O resultado de tamanha violência é a ocorrência cada vez maior de travestis que passam a ter problemas psicológicos, baixa auto estima e, o principal, que não são ressocializados, missão principal do sistema prisional. “Imagine a situação, eles perdem os cabelos, o nome social, são obrigados a se vestir como homens e reprimir violentamente sua personalidade”. Embora negue a existência de qualquer registro de leilões de travestis, a Secretaria de Justiça e Direitos Humanos de Mato Grosso (Sejudh/MT) reconhece a existência de casos de violência contra gays, lésbicas e travestis no sistema prisional, reprodução de uma sociedade ainda homofóbica.

Como uma das tentativas para mudar a situação, a pasta, por meio do Centro de Referência em Políticas Públicas e Direitos Humanos iniciou o projeto “Resgatando a Dignidade” que visa principalmente combater a violência e as violações contra a população LGBT dentro do sistema prisional.
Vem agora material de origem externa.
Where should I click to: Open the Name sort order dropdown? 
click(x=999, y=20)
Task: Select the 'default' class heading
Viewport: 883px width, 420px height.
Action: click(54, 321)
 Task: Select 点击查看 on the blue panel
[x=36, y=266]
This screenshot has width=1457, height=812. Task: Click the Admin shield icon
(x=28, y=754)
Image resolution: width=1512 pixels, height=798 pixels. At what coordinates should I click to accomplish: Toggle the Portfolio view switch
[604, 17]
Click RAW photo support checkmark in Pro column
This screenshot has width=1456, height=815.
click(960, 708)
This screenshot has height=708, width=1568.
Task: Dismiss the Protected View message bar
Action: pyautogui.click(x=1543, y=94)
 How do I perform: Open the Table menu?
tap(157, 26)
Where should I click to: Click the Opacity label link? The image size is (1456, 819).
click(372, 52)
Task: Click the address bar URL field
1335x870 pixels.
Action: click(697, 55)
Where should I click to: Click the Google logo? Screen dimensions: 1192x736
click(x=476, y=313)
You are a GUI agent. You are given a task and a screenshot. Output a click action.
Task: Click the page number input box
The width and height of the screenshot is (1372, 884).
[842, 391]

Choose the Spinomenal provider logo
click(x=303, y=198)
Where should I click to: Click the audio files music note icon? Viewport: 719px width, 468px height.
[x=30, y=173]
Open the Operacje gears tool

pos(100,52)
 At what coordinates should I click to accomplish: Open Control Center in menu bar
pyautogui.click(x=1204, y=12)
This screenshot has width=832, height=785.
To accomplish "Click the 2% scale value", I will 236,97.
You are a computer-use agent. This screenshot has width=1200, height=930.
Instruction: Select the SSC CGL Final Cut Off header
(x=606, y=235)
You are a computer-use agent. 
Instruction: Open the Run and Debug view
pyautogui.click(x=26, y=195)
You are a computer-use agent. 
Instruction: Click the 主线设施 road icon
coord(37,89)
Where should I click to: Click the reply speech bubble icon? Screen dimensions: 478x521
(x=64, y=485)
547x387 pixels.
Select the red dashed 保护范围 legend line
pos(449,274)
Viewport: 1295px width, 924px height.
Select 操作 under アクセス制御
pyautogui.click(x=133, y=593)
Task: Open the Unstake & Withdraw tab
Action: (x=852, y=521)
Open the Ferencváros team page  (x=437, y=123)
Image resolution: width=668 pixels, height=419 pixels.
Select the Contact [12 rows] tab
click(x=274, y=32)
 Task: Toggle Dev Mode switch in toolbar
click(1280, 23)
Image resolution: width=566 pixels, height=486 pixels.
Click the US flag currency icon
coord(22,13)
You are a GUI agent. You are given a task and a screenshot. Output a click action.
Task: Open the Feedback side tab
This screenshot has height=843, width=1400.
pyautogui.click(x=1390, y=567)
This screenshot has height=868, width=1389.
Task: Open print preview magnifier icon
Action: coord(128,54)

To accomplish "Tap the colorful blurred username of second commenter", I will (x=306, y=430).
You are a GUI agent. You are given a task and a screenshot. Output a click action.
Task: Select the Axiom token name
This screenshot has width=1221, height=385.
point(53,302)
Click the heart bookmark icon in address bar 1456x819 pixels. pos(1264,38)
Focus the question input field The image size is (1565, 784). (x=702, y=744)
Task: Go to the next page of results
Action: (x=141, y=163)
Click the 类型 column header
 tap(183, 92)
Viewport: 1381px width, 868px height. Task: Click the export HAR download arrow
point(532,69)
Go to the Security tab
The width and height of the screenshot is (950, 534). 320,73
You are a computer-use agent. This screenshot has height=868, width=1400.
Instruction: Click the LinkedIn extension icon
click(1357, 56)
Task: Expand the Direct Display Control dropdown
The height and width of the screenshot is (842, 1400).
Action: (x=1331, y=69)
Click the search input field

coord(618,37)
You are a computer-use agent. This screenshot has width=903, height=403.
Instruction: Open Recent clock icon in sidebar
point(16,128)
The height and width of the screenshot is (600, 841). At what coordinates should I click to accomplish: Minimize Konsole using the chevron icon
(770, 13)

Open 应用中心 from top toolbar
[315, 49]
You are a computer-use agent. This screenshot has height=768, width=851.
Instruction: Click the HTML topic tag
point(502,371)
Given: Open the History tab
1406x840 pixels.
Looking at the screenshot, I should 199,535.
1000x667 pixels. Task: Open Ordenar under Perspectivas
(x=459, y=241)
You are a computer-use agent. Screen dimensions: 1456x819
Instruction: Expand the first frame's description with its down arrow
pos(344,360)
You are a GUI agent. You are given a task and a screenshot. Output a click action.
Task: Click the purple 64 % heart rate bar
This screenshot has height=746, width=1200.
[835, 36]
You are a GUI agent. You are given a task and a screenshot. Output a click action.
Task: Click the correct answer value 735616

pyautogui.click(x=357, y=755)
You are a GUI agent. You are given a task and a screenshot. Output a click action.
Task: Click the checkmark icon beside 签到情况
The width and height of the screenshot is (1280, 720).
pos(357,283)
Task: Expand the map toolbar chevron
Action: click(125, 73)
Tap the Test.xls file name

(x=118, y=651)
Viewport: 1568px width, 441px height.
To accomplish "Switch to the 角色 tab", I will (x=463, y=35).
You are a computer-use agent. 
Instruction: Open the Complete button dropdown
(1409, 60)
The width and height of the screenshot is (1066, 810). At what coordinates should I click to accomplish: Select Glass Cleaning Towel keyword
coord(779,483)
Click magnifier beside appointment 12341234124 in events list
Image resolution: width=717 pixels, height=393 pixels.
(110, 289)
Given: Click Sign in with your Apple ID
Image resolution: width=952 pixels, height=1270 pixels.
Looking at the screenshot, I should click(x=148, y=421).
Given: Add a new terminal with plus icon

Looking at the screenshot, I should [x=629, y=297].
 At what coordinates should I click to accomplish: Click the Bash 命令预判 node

Dentre outras iniciativas, o principal ponto foi a criação de uma ala específica para travestis e gays dentro do CRC. Nela, além de voltarem a utilizar roupas femininas e o nome social, os reeducandos têm acesso a outros serviços oferecidos, como a Educação de Jovens e Adultos (EJA), oficinas profissionalizantes, de artesanato, além do acompanhamento de psicólogos e assistentes sociais. Mato Grosso é o segundo Estado a criar uma ala e será o primeiro a normatizar o atendimento à comunidade carcerária LGBT.

A coordenadora do Centro, Cláudia Cristina Ferreira Carvalho, explica que a intenção do projeto não é oferecer privilégios aos reeducandos homossexuais, mas assegurar o respeito às liberdades individuais que são garantidas aos presos. Lembra que com o projeto o sistema prisional passa a ter mais chance de êxito no processo de ressocialização dos homossexuais, uma vez que o acompanhamento continua após o fim da vida atrás das grades. O Resgatado a Dignidade foi iniciado no final de 2010, mas a ala só foi instituída há pouco tempo. O Centro realizou um estudo de caso e um levantamento da população assumidamente homossexual dentro do CRC e da PCE. Na época do estudo a população era estimada em 30 travestis. A partir daí, houve o remanejamento de todos eles para esta ala restrita. “Estive no local há poucos dias e pude ver um ambiente melhor. Eles estavam mais tranquilos e seguros”, reconhece Arantes, que acredita serem necessárias outras medidas para a erradicação do problema.
Além das violências física e simbólica, o Centro identificou graves casos de coerção ideológica das Instituições Religiosas direcionada a homossexualidade e a impossibilidade de expressão do livre direito da identidade de gênero, caso dos travestis, e da orientação sexual. “Sem a resolução destes conflitos, o processo de ressocialização simplesmente não acontecia”, destaca Cláudia.

O terceiro passo do projeto é a conscientização dos agentes prisionais para que aceitem a população carcerária LGBT, ponto que, para o presidente da ONG LivreMente, precisa ser atacado urgentemente. “Já realizamos oficinas, palestras, enfim, um trabalho de mobilização destes servidores para quebrarmos também este paradigma”, ressalta a coordenadora do Centro. A intenção dela é expandir o projeto para todas as unidades prisionais de Mato Grosso.

Cura da homossexualidade – Além das questões de violência nas ruas e no sistema prisional, Arantes luta pela rejeição do Projeto de Lei que quer regulamentar os procedimentos de “cura”, adotados por alguns psicólogos, da homossexualidade. Para ele, a aprovação da Lei, combatida pelos grupos LGBT e os Conselhos de Psicologia, marcaria o retorno ao período da inquisição. “Isso mostra o quanto temos que avançar, dentro e fora das cadeias”.